Строжайшие религиозные упражнения не могли ее усмирить». Из этих слов нельзя, конечно, вывести, что Эмилия сколько-нибудь увлекалась принцем; но, по всей вероятности, она чувствовала, что уже превозмогла отвращение, внушенное ей его поведением в церкви; достаточно того, что она уже боялась самой себя. Это решило ее участь. В ней было столько мужества, унаследованного от отца, что сама она предпочла смерть неизбежному падению. В последнюю минуту, когда отец вырвал из ее рук кинжал и не дал ей совершить самоубийство, она сама двинула руку отца, напомнив о римлянине, который сумел спасти честь своей дочери. «Теперь таких отцов нет», – говорит Эмилия. «Есть, дочь, есть!» – отвечает Одоардо и наносит ей удар, умирая, Эмилия совершенно справедливо говорит: «Не вы убили меня, отец… Я сама… Я сама». Но и Одоардо не менее прав, когда отвечает: «Не ты, дочь моя! Не ты! Не умирай, унося с собою неправду. Не ты, моя дочь. Твой отец, твой несчастный отец!» Действительно, убийство – дело двух родственных характеров, убийство, которое можно считать и самоубийством: ведь Эмилия сама бы закололась, если бы отец не удержал ее руки. Весьма большой такт обнаружил Лессинг, не дав отцу заколоться над трупом дочери, что непременно сделал бы посредственный драматург. Только убив свою дочь, Одоардо вдруг прозревает и понимает, что и он преступник. Он просто отдается в руки правосудия. Принц не изменяет себе до конца. Он с ужасом глядит на тело Эмилии, даже не припадает к нему.
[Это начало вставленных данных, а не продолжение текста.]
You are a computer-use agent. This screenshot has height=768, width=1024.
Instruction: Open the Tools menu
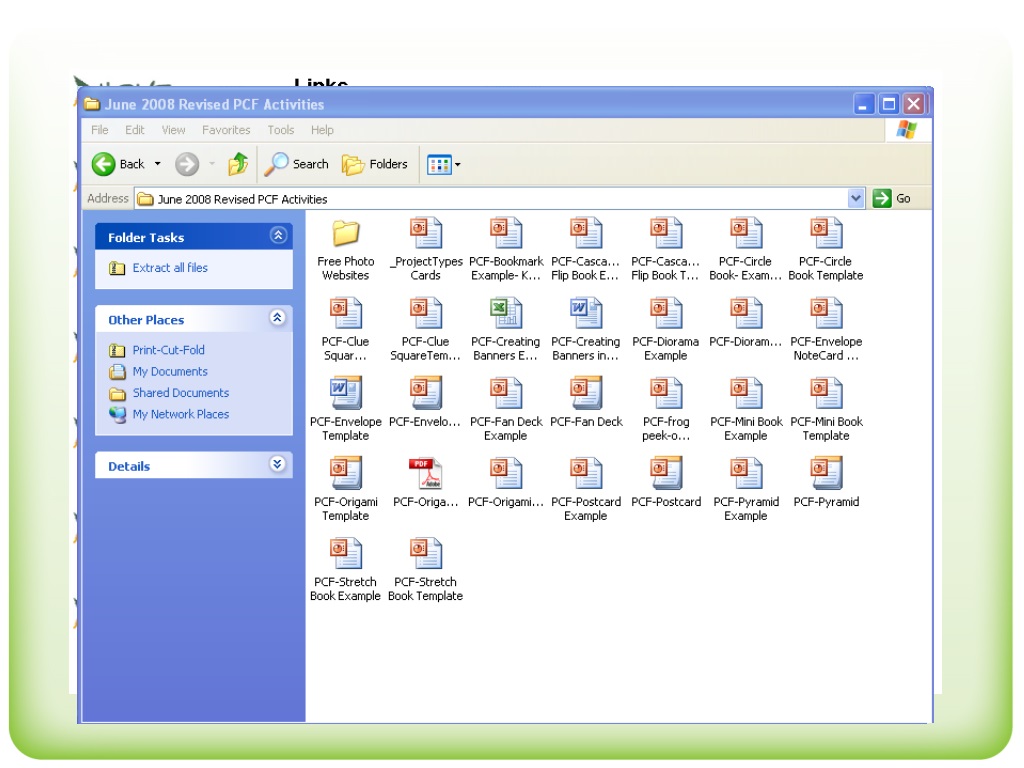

Одоардо прав, когда спрашивает принца: «Что? В этом виде возбуждает она вашу похоть?» Принц проклинает своего камергера, – но этот придворный при всей своей низости вдруг обнаруживает человеческое чувство. При виде тела Эмилии у него вырвалось восклицание ужаса и печали – доказательство сознания своей вины. Весьма ошибочно мнение тех критиков, которые видят в «Эмилии Галотти» лишь так называемую «драматическую интригу», считая не только жениха Эмилии и семью Галотти, но и самого принца жертвами «изверга» Маринелли. По справедливому замечанию Куно Фишера, виновность в трагедии Лессинга распределяется – конечно, в далеко не равных дозах – между всеми действующими лицами. Не менее метко его утверждение, что в «Эмилии Галотти» порок торжествует над добродетелью только внешним образом: на самом деле торжествует нравственный закон, который мстит за себя и принцу, и даже Маринелли.